What he failed to consider was picking tomatoes. The contraption is a little over four feet high, and it requires an awkward combination of yoga and limbo moves to get in and out. That’s accented with grade school-level Quasimodo imitations to plod, hunched over, and reach deep to pick tomatoes. Four times out of five, one of us smacks a noggin on the overhead trellis and at least once a week somebody gets tangled in the netting.

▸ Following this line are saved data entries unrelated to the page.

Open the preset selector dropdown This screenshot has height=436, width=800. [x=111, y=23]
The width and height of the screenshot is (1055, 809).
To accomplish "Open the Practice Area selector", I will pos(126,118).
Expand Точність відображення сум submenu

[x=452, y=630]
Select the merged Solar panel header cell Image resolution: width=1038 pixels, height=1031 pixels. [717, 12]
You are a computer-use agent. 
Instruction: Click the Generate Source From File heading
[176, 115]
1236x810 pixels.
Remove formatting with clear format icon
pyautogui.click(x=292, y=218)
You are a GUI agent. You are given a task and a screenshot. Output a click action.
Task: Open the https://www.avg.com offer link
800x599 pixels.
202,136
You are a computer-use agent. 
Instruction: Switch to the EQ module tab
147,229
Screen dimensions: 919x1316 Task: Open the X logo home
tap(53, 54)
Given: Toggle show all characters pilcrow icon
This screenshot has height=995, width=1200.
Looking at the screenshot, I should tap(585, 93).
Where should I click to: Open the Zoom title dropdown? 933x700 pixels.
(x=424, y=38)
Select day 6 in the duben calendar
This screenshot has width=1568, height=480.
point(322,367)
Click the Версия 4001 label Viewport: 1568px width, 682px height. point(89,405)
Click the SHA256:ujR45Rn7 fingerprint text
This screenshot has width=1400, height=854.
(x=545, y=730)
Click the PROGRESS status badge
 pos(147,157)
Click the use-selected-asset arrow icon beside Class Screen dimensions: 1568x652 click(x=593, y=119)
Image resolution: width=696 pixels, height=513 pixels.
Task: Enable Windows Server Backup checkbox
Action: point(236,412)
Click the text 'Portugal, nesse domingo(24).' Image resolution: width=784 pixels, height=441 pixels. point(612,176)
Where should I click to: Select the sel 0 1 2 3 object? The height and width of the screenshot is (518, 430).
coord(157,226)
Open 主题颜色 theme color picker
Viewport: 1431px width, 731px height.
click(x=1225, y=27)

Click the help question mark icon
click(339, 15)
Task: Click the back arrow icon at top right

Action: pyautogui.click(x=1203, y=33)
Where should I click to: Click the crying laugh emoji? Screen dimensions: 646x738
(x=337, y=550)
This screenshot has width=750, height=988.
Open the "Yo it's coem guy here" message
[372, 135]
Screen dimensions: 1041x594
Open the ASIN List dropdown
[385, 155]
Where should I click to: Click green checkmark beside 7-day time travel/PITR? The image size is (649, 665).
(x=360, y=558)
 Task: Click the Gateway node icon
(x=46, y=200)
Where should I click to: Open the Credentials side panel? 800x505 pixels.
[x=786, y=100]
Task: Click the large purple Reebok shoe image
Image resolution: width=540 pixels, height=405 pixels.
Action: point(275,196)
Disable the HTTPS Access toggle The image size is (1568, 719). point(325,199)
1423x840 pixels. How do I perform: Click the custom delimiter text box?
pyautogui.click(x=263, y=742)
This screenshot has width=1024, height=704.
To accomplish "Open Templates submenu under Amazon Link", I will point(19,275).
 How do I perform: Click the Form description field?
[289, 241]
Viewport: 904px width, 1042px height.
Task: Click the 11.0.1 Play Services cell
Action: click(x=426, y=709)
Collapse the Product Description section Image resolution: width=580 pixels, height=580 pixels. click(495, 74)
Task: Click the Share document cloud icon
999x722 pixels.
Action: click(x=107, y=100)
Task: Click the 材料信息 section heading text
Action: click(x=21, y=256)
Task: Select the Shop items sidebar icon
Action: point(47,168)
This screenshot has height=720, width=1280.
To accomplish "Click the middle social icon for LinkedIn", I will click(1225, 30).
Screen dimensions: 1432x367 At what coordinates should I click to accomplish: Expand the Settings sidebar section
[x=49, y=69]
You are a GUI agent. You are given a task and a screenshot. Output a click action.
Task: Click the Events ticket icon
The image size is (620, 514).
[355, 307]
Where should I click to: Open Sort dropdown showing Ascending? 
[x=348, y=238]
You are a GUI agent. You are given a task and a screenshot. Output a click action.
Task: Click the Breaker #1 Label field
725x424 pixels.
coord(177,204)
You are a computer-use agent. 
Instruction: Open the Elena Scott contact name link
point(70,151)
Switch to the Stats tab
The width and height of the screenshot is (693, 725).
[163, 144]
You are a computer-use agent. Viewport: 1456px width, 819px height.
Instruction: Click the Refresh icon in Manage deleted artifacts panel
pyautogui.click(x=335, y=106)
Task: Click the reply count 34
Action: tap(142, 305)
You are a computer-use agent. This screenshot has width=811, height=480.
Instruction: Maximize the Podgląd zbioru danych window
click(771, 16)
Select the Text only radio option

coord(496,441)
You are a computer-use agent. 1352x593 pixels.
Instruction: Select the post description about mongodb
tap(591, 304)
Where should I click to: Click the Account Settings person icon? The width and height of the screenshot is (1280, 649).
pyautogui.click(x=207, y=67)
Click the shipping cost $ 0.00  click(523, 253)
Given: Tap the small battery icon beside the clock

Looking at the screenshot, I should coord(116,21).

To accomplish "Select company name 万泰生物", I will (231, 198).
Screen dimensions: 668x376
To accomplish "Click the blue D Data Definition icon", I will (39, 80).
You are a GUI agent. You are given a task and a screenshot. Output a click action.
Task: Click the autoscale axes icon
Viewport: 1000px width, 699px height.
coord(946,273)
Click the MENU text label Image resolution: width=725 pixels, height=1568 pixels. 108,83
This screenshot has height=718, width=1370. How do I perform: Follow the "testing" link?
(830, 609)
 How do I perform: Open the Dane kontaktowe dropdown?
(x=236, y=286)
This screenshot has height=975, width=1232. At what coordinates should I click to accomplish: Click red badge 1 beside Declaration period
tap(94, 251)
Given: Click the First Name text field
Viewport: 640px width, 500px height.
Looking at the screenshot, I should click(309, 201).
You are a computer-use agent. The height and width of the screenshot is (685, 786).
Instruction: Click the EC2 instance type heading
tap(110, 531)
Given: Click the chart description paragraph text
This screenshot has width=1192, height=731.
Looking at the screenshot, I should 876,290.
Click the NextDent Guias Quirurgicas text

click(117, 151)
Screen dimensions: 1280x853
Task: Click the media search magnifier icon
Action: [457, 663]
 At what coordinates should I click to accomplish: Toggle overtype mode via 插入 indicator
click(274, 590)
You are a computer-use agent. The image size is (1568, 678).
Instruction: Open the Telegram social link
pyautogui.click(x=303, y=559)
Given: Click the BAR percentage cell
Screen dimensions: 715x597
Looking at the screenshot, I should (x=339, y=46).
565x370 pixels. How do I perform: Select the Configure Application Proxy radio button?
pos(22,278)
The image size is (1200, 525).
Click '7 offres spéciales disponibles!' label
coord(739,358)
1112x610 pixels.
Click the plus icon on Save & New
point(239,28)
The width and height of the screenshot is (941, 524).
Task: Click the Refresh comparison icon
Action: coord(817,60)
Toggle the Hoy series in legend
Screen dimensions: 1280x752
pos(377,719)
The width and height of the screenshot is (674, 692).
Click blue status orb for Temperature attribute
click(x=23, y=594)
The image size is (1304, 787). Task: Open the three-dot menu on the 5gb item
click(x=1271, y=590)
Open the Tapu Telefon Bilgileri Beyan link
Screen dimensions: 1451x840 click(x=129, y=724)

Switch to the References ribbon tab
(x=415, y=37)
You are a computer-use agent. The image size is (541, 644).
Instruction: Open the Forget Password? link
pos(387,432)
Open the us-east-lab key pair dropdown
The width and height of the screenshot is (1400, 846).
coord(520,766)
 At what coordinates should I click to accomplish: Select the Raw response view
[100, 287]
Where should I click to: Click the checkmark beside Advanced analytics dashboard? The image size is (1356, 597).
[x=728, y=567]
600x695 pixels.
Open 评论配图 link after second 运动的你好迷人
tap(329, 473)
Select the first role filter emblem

Hopefully the neighbors get a kick out of our point-and-pull method. I crouch on the ground, looking up into the vines, pointing out tomatoes; the hubs reaches in almost blindly while I coach “a little to the left and up” in hopes of plucking the ripe fruit hidden in the leaves.

2017tomato3
Random image of the lovely tomatoes we picked. Not necessarily representative of a day’s harvest. . .

The fun continues when the hubs attempts to estimate the day’s harvest. It’s a whole new level of husband math. Example: “Must be five pounds of tomatoes, maybe 12.” Nothing like covering your bases: Nine pounds was that day’s yield.

Then there’s the canning pot. Our newish stove has two ceramic burners and two induction. Somehow he convinced himself that we were damaging the large diameter ceramic burner by using prolonged high heat and the old-fashion enameled canning pot. I remain unconvinced.

However, since I returned to work he is unattended all day and in possession of a valid credit card. Thus, unsurprisingly, I came home to a shiny new gargantuan canning pot suitable for use on an induction stove. I informed him that we will never can enough of anything to justify the cost. He remains unconvinced.

Thus, he has spent much effort outlining possible additional uses for this pot. The best one so far is the pot is big enough to make bagels. Oy vey. Hang on little tomato, it’s going to be a bumpy ride.